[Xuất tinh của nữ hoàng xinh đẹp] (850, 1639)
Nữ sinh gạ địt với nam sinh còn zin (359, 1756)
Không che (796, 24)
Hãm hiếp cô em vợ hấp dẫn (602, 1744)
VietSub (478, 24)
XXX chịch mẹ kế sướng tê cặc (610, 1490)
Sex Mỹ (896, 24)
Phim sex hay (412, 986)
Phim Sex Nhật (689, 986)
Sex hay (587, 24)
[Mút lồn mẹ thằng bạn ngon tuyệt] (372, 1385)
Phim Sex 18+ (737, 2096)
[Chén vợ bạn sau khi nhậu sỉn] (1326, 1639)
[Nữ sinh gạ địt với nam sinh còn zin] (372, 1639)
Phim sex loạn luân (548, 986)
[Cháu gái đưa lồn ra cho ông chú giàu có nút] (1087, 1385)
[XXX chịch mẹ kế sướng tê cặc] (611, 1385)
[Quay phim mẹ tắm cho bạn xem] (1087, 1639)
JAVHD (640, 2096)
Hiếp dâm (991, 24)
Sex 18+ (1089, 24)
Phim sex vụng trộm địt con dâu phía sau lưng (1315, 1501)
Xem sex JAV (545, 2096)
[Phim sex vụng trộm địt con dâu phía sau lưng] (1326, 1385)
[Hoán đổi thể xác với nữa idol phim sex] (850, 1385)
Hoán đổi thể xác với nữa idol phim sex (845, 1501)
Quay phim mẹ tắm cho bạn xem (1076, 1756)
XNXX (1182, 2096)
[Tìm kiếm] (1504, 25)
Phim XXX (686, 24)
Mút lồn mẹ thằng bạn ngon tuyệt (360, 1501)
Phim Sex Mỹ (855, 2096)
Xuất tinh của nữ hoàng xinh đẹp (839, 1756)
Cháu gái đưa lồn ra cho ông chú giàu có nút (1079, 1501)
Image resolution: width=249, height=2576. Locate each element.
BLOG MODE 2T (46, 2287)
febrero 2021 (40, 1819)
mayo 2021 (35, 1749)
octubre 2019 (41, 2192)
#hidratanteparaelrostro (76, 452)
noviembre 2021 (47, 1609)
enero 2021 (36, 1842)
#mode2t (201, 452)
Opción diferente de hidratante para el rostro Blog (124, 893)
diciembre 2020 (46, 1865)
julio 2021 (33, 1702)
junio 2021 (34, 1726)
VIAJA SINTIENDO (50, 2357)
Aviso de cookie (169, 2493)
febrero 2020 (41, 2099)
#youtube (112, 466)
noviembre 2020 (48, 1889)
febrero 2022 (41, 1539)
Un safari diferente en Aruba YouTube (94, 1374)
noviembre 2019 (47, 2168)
****************************************
• Exercise objective
Return the material above in full, exactly as it appears.

• Solved problem
[Xuất tinh của nữ hoàng xinh đẹp] (850, 1639)
Nữ sinh gạ địt với nam sinh còn zin (359, 1756)
Không che (796, 24)
Hãm hiếp cô em vợ hấp dẫn (602, 1744)
VietSub (478, 24)
XXX chịch mẹ kế sướng tê cặc (610, 1490)
Sex Mỹ (896, 24)
Phim sex hay (412, 986)
Phim Sex Nhật (689, 986)
Sex hay (587, 24)
[Mút lồn mẹ thằng bạn ngon tuyệt] (372, 1385)
Phim Sex 18+ (737, 2096)
[Chén vợ bạn sau khi nhậu sỉn] (1326, 1639)
[Nữ sinh gạ địt với nam sinh còn zin] (372, 1639)
Phim sex loạn luân (548, 986)
[Cháu gái đưa lồn ra cho ông chú giàu có nút] (1087, 1385)
[XXX chịch mẹ kế sướng tê cặc] (611, 1385)
[Quay phim mẹ tắm cho bạn xem] (1087, 1639)
JAVHD (640, 2096)
Hiếp dâm (991, 24)
Sex 18+ (1089, 24)
Phim sex vụng trộm địt con dâu phía sau lưng (1315, 1501)
Xem sex JAV (545, 2096)
[Phim sex vụng trộm địt con dâu phía sau lưng] (1326, 1385)
[Hoán đổi thể xác với nữa idol phim sex] (850, 1385)
Hoán đổi thể xác với nữa idol phim sex (845, 1501)
Quay phim mẹ tắm cho bạn xem (1076, 1756)
XNXX (1182, 2096)
[Tìm kiếm] (1504, 25)
Phim XXX (686, 24)
Mút lồn mẹ thằng bạn ngon tuyệt (360, 1501)
Phim Sex Mỹ (855, 2096)
Xuất tinh của nữ hoàng xinh đẹp (839, 1756)
Cháu gái đưa lồn ra cho ông chú giàu có nút (1079, 1501)
Image resolution: width=249, height=2576. Locate each element.
BLOG MODE 2T (46, 2287)
febrero 2021 (40, 1819)
mayo 2021 (35, 1749)
octubre 2019 (41, 2192)
#hidratanteparaelrostro (76, 452)
noviembre 2021 (47, 1609)
enero 2021 (36, 1842)
#mode2t (201, 452)
Opción diferente de hidratante para el rostro Blog (124, 893)
diciembre 2020 (46, 1865)
julio 2021 (33, 1702)
junio 2021 (34, 1726)
VIAJA SINTIENDO (50, 2357)
Aviso de cookie (169, 2493)
febrero 2020 (41, 2099)
#youtube (112, 466)
noviembre 2020 (48, 1889)
febrero 2022 (41, 1539)
Un safari diferente en Aruba YouTube (94, 1374)
noviembre 2019 (47, 2168)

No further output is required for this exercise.